- Ranipur Rajputan Location in Punjab, India Ranipur Rajputan Ranipur Rajputan (India)
- Coordinates: 31°17′58″N 75°44′35″E﻿ / ﻿31.299475°N 75.742964°E
- Country: India
- State: Punjab
- District: Kapurthala

Government
- • Type: Panchayati raj (India)
- • Body: Gram panchayat

Population (2011)
- • Total: 1,595
- Sex ratio 801/794♂/♀

Languages
- • Official: Punjabi
- • Other spoken: Hindi
- Time zone: UTC+5:30 (IST)
- PIN: 144401
- Telephone code: 01822
- ISO 3166 code: IN-PB
- Vehicle registration: PB-09
- Website: kapurthala.gov.in

= Ranipur Rajputan =

Ranipur Rajputan is a village in Phagwara Tehsil in Kapurthala district of Punjab State, India.
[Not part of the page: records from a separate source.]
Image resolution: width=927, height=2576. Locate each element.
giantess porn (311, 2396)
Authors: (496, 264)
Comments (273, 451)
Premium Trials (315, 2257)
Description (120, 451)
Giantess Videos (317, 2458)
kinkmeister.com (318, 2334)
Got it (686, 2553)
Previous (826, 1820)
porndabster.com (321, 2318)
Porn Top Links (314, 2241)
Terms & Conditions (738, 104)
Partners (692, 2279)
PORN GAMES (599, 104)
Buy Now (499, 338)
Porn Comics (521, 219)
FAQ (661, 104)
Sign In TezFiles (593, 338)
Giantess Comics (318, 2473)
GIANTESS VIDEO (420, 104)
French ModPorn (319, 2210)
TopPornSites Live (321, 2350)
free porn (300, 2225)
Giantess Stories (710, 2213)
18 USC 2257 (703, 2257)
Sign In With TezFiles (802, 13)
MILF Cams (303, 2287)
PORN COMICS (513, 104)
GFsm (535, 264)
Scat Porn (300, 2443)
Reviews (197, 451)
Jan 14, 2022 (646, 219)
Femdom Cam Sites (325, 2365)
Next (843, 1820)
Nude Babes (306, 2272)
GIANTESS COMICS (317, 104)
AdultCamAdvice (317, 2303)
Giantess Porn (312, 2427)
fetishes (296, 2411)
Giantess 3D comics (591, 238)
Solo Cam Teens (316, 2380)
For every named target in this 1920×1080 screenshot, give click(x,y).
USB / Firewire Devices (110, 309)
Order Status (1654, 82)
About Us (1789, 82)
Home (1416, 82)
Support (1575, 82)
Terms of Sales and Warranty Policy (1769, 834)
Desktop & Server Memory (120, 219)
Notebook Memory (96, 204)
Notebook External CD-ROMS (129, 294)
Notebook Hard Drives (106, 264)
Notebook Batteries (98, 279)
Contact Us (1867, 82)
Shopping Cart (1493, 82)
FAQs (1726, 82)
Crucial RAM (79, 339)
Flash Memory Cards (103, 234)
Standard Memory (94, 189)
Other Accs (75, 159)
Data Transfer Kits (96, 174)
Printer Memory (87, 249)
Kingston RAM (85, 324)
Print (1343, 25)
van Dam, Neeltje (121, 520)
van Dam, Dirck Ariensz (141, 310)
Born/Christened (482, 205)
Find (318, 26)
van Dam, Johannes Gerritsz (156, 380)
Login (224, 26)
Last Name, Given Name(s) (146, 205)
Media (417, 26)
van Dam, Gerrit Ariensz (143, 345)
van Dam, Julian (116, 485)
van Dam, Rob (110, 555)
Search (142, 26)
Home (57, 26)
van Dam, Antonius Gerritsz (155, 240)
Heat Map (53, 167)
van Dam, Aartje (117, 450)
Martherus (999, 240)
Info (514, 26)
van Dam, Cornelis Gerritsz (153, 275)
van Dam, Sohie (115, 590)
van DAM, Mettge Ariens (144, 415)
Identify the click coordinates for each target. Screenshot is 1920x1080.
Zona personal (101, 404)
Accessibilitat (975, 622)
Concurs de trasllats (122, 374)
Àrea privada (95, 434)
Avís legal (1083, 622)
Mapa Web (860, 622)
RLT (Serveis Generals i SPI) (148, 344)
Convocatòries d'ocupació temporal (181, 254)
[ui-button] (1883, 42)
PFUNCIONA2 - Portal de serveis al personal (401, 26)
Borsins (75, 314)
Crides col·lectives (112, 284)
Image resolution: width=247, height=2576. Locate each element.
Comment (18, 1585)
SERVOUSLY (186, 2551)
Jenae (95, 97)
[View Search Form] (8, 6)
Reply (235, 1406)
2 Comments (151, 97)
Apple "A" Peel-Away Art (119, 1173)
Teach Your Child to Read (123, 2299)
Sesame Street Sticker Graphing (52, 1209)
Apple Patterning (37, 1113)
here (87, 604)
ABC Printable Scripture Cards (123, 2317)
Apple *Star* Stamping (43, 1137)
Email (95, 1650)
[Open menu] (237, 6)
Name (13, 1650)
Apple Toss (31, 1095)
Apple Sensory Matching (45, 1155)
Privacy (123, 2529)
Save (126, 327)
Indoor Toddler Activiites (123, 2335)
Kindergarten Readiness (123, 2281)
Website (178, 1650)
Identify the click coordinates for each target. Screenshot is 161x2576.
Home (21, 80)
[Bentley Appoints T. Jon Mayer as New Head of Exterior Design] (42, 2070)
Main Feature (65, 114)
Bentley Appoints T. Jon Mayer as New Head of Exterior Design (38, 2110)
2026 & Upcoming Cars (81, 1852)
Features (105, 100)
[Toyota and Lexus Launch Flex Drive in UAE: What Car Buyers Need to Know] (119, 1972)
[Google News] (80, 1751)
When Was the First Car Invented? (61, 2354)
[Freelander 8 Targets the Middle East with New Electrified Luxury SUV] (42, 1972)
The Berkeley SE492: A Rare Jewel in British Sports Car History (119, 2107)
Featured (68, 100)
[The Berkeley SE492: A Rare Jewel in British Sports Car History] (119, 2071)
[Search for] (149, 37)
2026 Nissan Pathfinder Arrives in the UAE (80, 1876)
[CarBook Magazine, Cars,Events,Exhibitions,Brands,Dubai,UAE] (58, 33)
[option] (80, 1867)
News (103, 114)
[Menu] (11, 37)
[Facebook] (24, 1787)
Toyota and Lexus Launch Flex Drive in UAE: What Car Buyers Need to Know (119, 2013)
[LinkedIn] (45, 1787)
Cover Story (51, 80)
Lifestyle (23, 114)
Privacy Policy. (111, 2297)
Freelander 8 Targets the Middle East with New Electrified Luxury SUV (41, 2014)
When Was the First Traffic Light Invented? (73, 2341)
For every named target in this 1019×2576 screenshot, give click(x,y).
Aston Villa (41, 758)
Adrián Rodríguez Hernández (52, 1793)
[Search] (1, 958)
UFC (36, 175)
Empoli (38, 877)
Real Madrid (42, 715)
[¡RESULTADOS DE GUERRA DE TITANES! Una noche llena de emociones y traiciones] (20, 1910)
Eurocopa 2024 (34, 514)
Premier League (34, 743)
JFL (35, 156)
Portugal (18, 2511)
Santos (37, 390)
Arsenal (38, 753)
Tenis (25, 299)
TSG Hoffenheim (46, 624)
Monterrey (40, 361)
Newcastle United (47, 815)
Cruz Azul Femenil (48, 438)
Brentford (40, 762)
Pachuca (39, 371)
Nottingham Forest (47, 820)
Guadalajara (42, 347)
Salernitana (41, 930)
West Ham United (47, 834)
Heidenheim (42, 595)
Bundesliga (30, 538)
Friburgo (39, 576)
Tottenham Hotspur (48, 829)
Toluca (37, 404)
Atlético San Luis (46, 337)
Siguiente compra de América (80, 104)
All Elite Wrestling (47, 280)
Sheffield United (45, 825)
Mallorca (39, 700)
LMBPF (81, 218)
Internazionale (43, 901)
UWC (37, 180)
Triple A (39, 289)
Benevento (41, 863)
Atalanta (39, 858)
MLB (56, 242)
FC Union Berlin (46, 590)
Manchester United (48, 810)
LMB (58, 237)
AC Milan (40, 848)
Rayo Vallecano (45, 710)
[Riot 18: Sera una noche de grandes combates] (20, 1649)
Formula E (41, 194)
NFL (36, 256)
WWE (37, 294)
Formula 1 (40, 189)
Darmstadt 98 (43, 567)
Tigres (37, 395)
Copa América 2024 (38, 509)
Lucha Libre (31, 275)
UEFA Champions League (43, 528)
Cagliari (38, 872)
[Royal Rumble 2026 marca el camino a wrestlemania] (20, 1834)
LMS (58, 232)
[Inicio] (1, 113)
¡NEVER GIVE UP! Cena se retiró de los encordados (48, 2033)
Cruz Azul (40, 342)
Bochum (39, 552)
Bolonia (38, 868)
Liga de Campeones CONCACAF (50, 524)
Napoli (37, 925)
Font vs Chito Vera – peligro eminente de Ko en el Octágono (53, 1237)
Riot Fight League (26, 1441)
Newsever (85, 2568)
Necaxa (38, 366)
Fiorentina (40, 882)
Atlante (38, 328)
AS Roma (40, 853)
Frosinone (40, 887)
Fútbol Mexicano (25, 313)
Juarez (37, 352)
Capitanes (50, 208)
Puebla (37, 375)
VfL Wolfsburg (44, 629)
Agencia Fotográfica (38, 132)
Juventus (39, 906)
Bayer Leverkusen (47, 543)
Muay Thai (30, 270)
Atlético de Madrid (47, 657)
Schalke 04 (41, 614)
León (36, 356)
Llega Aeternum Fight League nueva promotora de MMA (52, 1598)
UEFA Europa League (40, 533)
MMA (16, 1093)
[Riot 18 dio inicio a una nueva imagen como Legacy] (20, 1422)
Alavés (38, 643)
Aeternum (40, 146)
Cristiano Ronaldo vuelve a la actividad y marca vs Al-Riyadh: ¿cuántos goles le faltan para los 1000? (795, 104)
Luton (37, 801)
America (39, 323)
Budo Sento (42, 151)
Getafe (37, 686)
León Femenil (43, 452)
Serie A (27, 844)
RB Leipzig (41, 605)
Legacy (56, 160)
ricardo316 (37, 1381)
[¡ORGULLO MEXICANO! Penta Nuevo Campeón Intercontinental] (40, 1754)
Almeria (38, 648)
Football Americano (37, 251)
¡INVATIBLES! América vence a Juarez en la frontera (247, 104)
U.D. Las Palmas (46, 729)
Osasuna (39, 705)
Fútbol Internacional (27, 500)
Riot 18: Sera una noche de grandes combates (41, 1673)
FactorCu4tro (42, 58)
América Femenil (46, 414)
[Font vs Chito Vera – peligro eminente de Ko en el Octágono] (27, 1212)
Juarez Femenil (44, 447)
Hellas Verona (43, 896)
It is 48 km from Kapurthala, 13 km from Phagwara. The village is administrated by a Sarpanch who is an elected representative of village as per the constitution of India and Panchayati raj.

== Transport ==
Phagwara Junction Railway Station and Chiheru Railway Station are nearby railway stations to Ranipur Rajputan. Jalandhar City Railway station is 16 km from the village. The village is 110 km away from Sri Guru Ram Dass Jee International Airport in Amritsar. Another nearby airport is Sahnewal Airport in Ludhiana, 50 km from the village.